Finally, there are classes of models designed to detect and test for the significant existence of certain structural elements of networks, such as dyads, triangles and star-configurations, the pervasiveness of which can indicate important features like homophily and structural holes. The most well-known of these models is the exponential random graph model (ERGM).[3] As for the other hypothesis tests discussed above, the statistical significance of a given structure, or “network statistic”, such as dyads or triangles is determined from a large number of permutations run on the same data. Structures that are found to be significant in explaining the network can then be interpreted in terms relevant to the analysis at hand. For example, if triangles are a significant statistic, this may indicate significant “transitivity” (one’s friends are also friends). This would suggest a tendency to clustering and homophily. By specifying these relationships as hypotheses, we can therefore put them to the test.


The foregoing is of course only a brief discussion of these methods. I think its important to stress that the right kind of analysis to use in any case depends, as in all research methods, on the nature of the question and the standard of evidence required.
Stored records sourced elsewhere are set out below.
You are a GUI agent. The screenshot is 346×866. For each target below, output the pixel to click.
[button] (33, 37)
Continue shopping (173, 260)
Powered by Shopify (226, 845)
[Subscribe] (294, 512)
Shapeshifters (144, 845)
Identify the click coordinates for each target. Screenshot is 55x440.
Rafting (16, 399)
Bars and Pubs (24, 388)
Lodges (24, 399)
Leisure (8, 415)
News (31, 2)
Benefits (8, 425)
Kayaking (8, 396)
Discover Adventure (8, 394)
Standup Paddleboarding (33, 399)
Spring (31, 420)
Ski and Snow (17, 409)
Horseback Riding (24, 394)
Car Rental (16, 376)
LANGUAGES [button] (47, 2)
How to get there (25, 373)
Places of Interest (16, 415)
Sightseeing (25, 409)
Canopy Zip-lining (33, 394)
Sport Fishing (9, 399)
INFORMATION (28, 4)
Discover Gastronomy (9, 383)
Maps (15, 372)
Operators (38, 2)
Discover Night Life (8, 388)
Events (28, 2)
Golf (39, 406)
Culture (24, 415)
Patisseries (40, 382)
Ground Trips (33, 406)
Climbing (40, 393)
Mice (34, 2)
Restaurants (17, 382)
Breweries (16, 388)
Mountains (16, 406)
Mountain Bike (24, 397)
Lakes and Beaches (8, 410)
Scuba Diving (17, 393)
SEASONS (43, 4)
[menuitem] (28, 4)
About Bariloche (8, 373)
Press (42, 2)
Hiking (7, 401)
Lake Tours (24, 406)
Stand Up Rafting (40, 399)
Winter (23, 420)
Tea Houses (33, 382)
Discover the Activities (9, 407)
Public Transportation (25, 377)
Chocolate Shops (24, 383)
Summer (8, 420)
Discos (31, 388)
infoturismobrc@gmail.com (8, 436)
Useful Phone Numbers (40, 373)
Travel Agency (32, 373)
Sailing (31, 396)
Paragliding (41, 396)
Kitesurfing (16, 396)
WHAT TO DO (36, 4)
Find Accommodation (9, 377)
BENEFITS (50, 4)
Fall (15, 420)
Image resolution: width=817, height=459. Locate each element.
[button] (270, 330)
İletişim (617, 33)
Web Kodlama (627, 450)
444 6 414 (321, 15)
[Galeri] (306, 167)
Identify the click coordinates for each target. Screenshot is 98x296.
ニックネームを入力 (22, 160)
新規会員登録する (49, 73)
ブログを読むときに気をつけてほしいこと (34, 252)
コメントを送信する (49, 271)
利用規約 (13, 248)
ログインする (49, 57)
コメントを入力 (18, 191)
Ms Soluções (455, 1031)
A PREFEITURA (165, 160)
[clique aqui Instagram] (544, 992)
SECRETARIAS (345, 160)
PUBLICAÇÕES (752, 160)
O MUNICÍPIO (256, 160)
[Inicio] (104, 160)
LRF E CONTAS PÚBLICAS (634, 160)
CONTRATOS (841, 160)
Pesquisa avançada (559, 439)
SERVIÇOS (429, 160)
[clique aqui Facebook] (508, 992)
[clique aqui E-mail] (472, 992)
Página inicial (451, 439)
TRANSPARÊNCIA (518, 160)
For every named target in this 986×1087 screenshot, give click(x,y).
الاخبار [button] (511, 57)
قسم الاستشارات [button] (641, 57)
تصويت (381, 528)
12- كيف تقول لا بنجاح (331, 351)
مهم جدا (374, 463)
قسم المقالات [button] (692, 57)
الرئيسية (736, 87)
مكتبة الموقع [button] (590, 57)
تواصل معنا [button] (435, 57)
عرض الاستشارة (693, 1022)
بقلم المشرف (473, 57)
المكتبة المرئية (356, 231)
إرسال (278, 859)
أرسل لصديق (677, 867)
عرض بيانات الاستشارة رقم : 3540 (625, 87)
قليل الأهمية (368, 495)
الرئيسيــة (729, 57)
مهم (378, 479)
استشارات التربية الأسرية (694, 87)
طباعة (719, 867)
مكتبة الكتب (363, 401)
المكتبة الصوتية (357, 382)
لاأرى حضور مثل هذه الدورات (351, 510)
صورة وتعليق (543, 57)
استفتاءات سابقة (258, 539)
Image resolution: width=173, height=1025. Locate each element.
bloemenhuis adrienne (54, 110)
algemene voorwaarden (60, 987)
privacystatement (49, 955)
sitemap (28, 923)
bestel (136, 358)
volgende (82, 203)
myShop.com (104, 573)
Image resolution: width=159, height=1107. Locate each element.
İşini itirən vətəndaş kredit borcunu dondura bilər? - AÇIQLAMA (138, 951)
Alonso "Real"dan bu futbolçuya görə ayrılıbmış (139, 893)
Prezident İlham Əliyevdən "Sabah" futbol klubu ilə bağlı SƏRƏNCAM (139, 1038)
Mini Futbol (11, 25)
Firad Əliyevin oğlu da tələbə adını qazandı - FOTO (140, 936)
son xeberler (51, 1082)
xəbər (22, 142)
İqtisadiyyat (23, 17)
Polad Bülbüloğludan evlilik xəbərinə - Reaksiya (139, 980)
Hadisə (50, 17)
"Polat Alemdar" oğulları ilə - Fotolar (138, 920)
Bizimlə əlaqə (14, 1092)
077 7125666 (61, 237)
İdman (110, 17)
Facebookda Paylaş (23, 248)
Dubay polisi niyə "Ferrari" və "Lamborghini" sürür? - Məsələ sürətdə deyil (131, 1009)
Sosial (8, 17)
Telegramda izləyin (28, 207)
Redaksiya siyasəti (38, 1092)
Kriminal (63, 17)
I hope that this helps to further demonstrate the potential for establishing network analysis as a research tool of considerable rigor, for market research, policy and evaluation.






[1]Autumn 2015: http://haikuanalytics.com/why-network-analysis-is-the-next-big-thing/

[2]Autumn 2015: http://haikuanalytics.com/economic-analysis-of-networks-serious-potential-for-policy-and-evaluation/

[3] A set of alternative models based on the ERGM have also been developed and are making their way into practice.